**What you should do**
Could you continue the Yom Kippur fasting tips from their last sentence, writing the next part in the same style?

**Document segment**

——————

Wean Yourself From Caffeine:

Photo: Nevit Dilmen

Photo: Nevit Dilmen.

The one thing regular coffee drinkers miss the most during Yom Kippur is coffee. They miss caffeine even more than water.

Coffee consumers should taper off their caffeine consumption during the week before Yom Kippur.

Avoid Dehydrating Foods:

The day before the fast, avoid coffee, tea, chocolate, and alcohol. Abstain from salty foods such as pickles, smoked fish, cheese, cold cuts, and processed food with lots of added sodium chloride.

Fill Up on Water:

Make sure to drink lots of water to avoid dehydration. You may also pre-hydrate with electrolyte drinks.

Electrolytes are minerals that transport an electric charge to your cells. It is imperative to keep a good balance between the electrolytes and fluids in your body for healthy body chemistry.

——————

**Given data**
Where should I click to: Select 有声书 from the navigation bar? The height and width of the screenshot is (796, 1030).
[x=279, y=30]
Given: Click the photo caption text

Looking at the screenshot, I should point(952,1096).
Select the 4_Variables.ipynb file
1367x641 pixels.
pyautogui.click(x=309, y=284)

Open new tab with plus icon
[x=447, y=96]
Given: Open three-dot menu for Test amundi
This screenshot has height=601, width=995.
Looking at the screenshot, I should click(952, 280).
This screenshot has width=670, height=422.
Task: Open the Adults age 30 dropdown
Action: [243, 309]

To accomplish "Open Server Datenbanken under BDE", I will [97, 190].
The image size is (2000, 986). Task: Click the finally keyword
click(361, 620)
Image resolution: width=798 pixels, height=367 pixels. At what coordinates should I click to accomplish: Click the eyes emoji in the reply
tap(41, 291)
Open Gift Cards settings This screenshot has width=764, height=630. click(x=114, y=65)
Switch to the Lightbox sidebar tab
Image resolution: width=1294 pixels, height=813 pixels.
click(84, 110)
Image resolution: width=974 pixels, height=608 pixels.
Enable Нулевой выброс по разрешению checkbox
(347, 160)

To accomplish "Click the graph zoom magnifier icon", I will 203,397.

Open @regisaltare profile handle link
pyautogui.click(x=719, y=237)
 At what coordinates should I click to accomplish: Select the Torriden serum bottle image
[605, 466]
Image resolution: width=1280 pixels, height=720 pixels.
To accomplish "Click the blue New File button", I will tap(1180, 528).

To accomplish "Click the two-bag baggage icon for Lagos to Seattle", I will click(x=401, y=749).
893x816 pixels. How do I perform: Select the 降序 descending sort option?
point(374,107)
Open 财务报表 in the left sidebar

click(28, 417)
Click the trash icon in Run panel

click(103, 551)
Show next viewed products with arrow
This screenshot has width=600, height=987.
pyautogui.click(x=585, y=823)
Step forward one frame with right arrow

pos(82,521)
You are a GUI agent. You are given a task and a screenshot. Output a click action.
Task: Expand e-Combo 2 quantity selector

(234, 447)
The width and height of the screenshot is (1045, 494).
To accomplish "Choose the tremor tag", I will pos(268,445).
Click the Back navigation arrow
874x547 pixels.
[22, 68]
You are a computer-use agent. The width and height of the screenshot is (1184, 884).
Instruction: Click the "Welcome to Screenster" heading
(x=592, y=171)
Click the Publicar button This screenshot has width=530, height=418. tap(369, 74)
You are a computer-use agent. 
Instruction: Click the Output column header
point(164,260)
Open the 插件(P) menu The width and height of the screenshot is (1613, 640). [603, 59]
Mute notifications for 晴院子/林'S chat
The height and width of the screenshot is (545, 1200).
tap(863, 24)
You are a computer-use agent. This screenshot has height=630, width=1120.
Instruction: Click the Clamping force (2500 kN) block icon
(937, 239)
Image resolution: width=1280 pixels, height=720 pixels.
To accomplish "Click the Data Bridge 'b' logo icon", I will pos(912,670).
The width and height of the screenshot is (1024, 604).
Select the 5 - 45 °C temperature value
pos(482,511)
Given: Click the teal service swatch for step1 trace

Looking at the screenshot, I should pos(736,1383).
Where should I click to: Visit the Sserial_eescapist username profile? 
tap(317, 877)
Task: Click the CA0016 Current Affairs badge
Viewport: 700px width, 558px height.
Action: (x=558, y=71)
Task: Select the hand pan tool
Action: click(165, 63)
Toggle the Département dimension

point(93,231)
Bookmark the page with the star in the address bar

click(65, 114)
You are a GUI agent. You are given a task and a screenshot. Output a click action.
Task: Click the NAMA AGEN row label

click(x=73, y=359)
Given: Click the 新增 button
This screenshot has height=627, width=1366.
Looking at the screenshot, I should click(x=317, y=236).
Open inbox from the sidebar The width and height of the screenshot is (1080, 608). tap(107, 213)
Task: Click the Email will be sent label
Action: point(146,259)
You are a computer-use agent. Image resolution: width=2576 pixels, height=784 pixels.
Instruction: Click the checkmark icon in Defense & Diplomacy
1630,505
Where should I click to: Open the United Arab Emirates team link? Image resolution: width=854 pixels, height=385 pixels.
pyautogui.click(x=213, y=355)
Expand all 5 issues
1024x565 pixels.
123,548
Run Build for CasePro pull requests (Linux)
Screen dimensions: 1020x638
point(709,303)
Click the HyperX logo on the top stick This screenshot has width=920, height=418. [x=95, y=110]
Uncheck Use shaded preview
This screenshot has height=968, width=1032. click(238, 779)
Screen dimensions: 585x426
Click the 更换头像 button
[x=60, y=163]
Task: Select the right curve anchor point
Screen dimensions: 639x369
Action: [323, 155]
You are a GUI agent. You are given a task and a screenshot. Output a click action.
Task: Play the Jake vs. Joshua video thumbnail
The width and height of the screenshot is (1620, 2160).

——————

**Result of this exercise**
The most important components for human hydration are water mixed with sugar and salt. This electrolyte mix helps keep our cells hydrated at the appropriate level. Good commercial choices are Powerade Zero and Propel Workout Water, which hydrate with no additional calories. You can make your own electrolyte drink at home:

Orange-Lemon Electrolyte Drink

Adapted from Everyday Roots

Photo: Ramzy Muliawan

Photo: Ramzy Muliawan.

  1.  2 cups filtered water
  2. 1/8 teaspoon salt
  3. 2 tablespoons sugar
  4. 1/2 cup orange juice, preferably freshly-squeezed
  5. 1/4 cup lemon juice

Mix all of the ingredients in a pitcher and enjoy chilled.

Eat Foods That Break Down Slowly:

Whole grains are the darlings of diabetes doctors and patients. Your body has to work very hard to break them down. The result of this is a slow and steady flow of sugar into your bloodstream, which will keep you satiated.

Cuban Chicken and Brown Rice One-Pot Stew

Adapted from Mombabe

Photo: Sea Turtle

Photo: Sea Turtle.

  • 4 chicken thighs and drumsticks
  • 1/2 cup frozen baby sweet peas
  • 1 onion
  • 4 cloves garlic
  • 1 red bell pepper
  • 2 carrots
  • 2 stalks of celery
  • 2 cups brown rice
  • 4 cups chicken broth
  • Olive oil
  • 1 bay leaf
  • Salt and black pepper to taste
  • 1/2 teaspoon saffron strands
  • 2 teaspoons oregano
  • 2 teaspoons ground cumin
  1. Cut up the onion, carrots, red bell pepper, and celery.
  2. Mince the garlic.
  3. Heat one tablespoon of olive oil in a heavy pot.
  4. Brown the chicken on both sides.
  5. Season with oregano, cumin, and salt and pepper to taste.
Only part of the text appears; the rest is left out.